At one level it is about the modern (Baldwin) versus the pre-modern (Thomas) and scholasticism (Streamer). There is a secular, sceptical and rationalist element to it that presages later thinkers (or near contemporaries such as Frances Bacon).

At the same time, it is an argument for the oppression of ideas, dismissive of folk tales, Catholic traditions and regional distinctions. The Elizabethan era that the book anticipates was a time when Englishness was standardised and enforced and essentially when English nationalism (and imperialism) was invented and codified. Religion, language and monarchy were all part of that mix.

State-sponsored violence in the name of religion would dominate England for centuries after. Europe would become engulfed in wars of religion. In this context, Baldwin’s funny cat-story mockery loses its humour.

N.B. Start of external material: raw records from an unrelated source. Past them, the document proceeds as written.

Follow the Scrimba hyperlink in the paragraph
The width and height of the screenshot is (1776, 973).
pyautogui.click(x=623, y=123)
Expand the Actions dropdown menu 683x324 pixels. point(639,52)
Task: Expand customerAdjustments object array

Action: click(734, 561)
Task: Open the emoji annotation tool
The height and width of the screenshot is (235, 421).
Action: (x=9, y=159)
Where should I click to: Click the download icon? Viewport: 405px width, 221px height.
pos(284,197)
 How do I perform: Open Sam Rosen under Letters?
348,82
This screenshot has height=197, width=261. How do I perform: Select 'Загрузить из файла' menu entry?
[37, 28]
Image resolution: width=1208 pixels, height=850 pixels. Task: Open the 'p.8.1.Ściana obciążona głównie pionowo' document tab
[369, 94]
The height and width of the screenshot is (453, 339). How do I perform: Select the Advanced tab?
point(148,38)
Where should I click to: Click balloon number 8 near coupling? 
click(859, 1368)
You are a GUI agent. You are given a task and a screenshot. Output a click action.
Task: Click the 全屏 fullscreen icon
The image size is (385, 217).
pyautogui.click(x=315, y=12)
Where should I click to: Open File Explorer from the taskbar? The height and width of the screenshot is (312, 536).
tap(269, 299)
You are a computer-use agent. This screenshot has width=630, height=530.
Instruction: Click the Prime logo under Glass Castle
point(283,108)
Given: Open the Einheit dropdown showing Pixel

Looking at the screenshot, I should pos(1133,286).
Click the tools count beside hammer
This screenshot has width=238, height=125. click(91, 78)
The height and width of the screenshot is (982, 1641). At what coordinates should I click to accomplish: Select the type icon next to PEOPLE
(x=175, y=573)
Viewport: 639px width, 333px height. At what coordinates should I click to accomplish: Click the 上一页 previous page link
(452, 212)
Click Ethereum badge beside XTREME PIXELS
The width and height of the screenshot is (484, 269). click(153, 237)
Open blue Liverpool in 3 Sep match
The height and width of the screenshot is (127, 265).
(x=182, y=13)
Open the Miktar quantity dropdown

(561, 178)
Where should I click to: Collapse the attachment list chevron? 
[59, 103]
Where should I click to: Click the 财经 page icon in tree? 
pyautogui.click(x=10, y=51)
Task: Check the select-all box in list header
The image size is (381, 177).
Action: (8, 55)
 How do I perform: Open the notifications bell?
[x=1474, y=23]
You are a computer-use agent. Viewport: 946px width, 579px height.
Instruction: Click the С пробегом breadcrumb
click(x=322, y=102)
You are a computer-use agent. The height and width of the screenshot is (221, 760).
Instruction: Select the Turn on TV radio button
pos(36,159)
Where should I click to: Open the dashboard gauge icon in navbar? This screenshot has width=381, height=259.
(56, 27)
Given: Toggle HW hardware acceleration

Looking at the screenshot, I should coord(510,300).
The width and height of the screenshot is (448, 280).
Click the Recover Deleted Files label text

Yet looking at it another way, there is a humanism to the book that is charming and positive. The mocking is mostly gentle, even when targeted at the occasional priest. Mr Streamer is richly drawn and more than just a figure of mockery – you could imagine him to be entertaining company in small doses. Mouseslayer is also given depth and character and there is something powerful in the way the most complex character is somebody who would be otherwise marginalised – a common household pet.

I see this as a book full of optimism – much of it misplaced given events but still optimism. Baldwin is siding with rationality over superstition and humanity over tradition and he sees that in his protestant cause. Reality isn’t so simple. Within months of writing the book, his expectations of a more rational protestant future were thrown on their head by the death of Edward and crowning of Mary.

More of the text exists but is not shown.